Every six or seven weeks, the members of the Federal Reserve’s Open Market Committee gather to discuss the economic outlook and financial conditions, after which they vote on the appropriate setting of monetary policy.
What if they didn’t?
Maybe officials should meet only when a quorum of voting members thinks they need to. (The next scheduled meeting is set to take place on Tuesday and Wednesday.)
Depending on the circumstances, officials could choose to wait months between meetings, or just days. Staff experts could regularly update officials via email as new data comes in, instead of preparing elaborate presentations and briefing books.
The suggestion may sound odd—and several people with central-banking experience told me their reservations—but there are several potential advantages to having meetings-by-demand.

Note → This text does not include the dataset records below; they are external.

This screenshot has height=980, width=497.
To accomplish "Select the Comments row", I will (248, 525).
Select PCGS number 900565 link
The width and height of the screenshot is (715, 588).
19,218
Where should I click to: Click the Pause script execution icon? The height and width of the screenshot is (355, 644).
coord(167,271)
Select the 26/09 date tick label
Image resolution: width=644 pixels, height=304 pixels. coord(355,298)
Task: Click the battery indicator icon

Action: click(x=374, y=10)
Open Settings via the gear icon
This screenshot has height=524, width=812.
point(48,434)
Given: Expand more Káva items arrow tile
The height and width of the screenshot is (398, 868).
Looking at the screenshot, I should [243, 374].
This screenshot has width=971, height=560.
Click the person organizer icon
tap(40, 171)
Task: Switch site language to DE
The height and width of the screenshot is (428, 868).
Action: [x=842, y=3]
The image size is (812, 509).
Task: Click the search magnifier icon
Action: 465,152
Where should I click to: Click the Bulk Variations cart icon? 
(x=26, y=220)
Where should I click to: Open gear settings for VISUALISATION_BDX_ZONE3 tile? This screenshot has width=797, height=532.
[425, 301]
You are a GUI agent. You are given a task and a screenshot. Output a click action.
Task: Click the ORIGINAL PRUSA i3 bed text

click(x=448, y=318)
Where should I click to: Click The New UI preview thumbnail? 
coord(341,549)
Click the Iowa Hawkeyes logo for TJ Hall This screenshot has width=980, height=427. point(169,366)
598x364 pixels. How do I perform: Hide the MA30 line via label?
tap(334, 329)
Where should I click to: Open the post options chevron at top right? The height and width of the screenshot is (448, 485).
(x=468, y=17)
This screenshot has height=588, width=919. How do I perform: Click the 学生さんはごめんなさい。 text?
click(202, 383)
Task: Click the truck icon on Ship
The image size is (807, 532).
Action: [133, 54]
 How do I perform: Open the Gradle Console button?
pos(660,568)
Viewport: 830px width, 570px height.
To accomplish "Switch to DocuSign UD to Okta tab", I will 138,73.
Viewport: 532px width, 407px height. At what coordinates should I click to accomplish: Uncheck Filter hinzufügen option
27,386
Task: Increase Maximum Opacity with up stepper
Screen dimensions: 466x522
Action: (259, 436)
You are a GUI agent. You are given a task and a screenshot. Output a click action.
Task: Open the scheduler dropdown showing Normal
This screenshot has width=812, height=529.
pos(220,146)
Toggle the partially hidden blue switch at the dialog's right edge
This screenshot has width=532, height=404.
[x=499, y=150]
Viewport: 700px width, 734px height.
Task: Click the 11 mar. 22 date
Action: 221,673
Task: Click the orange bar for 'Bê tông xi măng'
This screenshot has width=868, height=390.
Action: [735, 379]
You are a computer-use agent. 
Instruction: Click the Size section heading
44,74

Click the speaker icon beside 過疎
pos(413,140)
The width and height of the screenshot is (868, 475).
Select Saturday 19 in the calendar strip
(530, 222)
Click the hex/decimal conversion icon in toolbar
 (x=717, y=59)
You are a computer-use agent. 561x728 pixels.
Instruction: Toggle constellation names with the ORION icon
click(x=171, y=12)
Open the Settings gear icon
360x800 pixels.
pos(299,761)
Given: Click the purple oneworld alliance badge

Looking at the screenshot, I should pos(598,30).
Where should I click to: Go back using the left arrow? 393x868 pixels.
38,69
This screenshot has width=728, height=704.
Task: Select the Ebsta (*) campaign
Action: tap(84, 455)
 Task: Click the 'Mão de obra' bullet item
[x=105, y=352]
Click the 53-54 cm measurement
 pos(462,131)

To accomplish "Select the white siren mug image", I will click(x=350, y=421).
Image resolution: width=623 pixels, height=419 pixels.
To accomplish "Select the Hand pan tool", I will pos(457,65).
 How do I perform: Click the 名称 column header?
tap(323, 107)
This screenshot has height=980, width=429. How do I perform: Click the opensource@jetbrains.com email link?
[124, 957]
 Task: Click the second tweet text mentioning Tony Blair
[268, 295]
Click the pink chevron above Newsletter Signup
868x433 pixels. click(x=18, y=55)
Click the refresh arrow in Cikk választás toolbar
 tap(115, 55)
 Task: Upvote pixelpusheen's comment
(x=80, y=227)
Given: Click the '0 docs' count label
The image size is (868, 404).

First, it could improve the relationship between the central bank and the financial markets. The current system encourages interest-rate traders to bet trillions of dollars that the Fed will behave in particular ways on particular dates. …
… Ditching the fixed schedule would help make policy less predictable because it would spread the risk of a Fed move across the entire year.
Rate changes could occur—or not—at any time.
Making Fed policy less predictable could also make market prices better signals. In the ideal world, interest-rate traders would focus on pricing the cost of credit to balance supply and demand, while central bankers would calibrate monetary policy to be tight, loose, or neutral based on their interpretation of those market interest rates.